The plaque to Giampiero Civati honours a young corporal in the local Morbengo regiment of the Alpini who, when ordered to take his place in a firing squad to execute recently captured partisans, refused to do so stating he did not see how an Italian army could be shooting fellow Italians. His platoon commander summarily shot him on the spot.
It is however with particular pride that a plaque commemorates the exploits of Giorgio Perlasca, Italy’s own Schindler. Perlasca was directly responsible for saving the lives of five thousand Jews whilst living in Budapest in 1944. He later saved many others from death in the Jewish ghetto there.
One of the plaques in his honour includes a quote from Simon Wiesenthal which states ‘Every man who has saved innocent lives or has sacrificed his own life, merits being honoured.’ Perlasca, born in Como, actually started off a committed fascist fighting for the Nationalists in the Spanish Civil War. However he was deeply opposed to the Racial Laws passed in Italy in 1938 which discriminated directly against Jews, and led inexorably to fascist compliance with Nazi insistence on deportation to the labour and extermination camps. When in Budapest, he took advantage of a Spanish passport granted to him during the Civil War to pose as a Spanish diplomat and issue ‘letters of protection’ that ensured safe passage for the 5000 he saved.

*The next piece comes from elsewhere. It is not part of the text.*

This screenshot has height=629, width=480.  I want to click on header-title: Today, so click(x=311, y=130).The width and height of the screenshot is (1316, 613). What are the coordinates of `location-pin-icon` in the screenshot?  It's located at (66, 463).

Cernobbio’s small remembrance garden sets out to achieve many aspects of remembrance from seeking to restore dignity to unnamed victims, to honouring those who, through small or more extensive gestures, have sought to challenge the forces of oppression for which they have often paid the highest price. Ines Figini too paid a very high price for standing up for her worker colleagues. Before too long, we will not have the voices of survivors to remind us of how humanity can, if led in a certain way, reduce the most sophisticated and cultured societies to commit the worst excesses of barbarity. The danger is that the reality of the suffering and inhumanity of the extermination camps will all become a little unbelievable in our modern world without the tattooed arm of a living survivor before us as live testimony to the truth. But the most profound way to honour the victims of the holocaust is to ensure their sacrifice prevents any similar recurrences. If we can do that, then we will be able to link remembrance to hope of a humane future, to poetry and to Ines’s spirit of optimism.